La personnalité (qui comprend notamment le corps physique, la sensibilité émotionnelle et l’intellect) est comparable à la partie matérielle de l’ordinateur (le « hardware ») : carte mère, mémoire vive, disques durs, périphériques tels que la souris et le clavier, etc..

L’Esprit est alors l’utilisateur de l’ordinateur, celui qui pourra notamment l’utiliser pour jouer le rôle de personnages divers dans des jeux vidéo tels que ceux de type « MMO » (jeux dans lesquels de nombreux joueurs se rencontrent en ligne au cours d’aventures individuelles ou communes).

Histoire ou mythologie ?

Dans les temps anciens, religion et magie ne faisaient qu’un. Puis la magie se scinda en deux branches : la blanche et la noire. La magie blanche resta incorporée dans la religion, en tant que science de la création du lien entre âme et personnalité, puis entre âme et Esprit, ou plus synthétiquement en tant que science de l’âme.

La magie noire, principalement axée sur la maîtrise de la matière par la personnalité, s’est progressivement perdue ou transformée en Occident au profit de la science matérialiste et de l’occultisme. La science matérialiste cherchait et cherche encore à découvrir les lois de la matière tangible et par son biais à inventer des machines de plus en plus complexes pour s’affranchir des limitations du corps physique de l’Homme pendant que l’occultisme s’occupe plutôt de la maîtrise de cette matière et de la destinée de l’Homme par des techniques plus mentales ou psychiques.

  • L’alchimie peut être vue comme la dimension ésotérique de l’occultisme.
  • La métaphysique est alors la dimension ésotérique de la science.
  • Et la magie blanche est la dimension ésotérique de la religion.

L’alchimie a caché son véritable objectif de travail intérieur de l’initié derrière une symbolique tirée de la matière. Ainsi, celui qui chercherait, par exemple, à littéralement et concrètement transmuter le plomb en or s’égarerait sur des chemins qui l’éloigneraient de facto de l’objectif véritable : la transmutation de sa personnalité grossière en être purifié dont la lumière intérieure éclaire alors naturellement son chemin et ceux qui l’y croisent ou l’y rencontrent. Celui qui chercherait l’immortalité du corps par la découverte d’une pierre philosophale tangible diminuerait grandement la possibilité de découvrir l’immortalité de son âme, et donc ensuite de s’y connecter de manière consciente. Les alchimistes ont caché l’objectif de leur travail pour écarter les imprudents devant les dangers potentiels d’une démarche alchimique : diverses formes de folie les attend s’ils s’y aventurent inconsidérément.
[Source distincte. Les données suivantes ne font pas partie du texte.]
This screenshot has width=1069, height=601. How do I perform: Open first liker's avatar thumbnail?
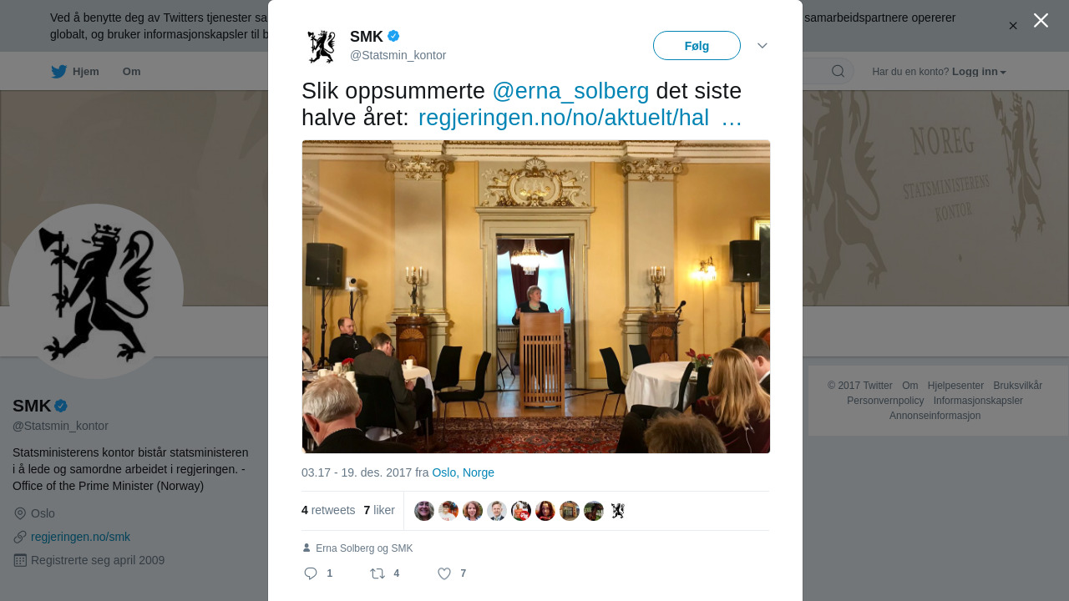[x=424, y=511]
Par l’analogie et des approches méditatives, la métaphysique a cherché à découvrir les lois de la conscience et des plans subtils pendant que la science matérialiste s’occupait de celles de la matière dense.

Alors que la religion extérieure sombrait dans l’idolâtrie, la superstition, le fanatisme, la dévotion aveugle et le dogmatisme collectifs, la science de l’âme se découvrait individuellement par les sentiers mystique et de sainteté.

Dessein divin et destinée

Occultisme, science et religion passent par le même processus alchimique de purification et de transmutation que celui connu par l’Homme et l’Humanité sur le sentier de l’évolution. Ils évoluent respectivement en se transformant en alchimie, métaphysique et science de l’âme.

À la fin, ils ne formeront plus qu’Un : occultisme, science et religion fusionneront pendant que l’Humanité réalisera son corps unitaire mystique, purifié et sanctifié, redécouvrant alors la magie du monde et y vivant en symbiose.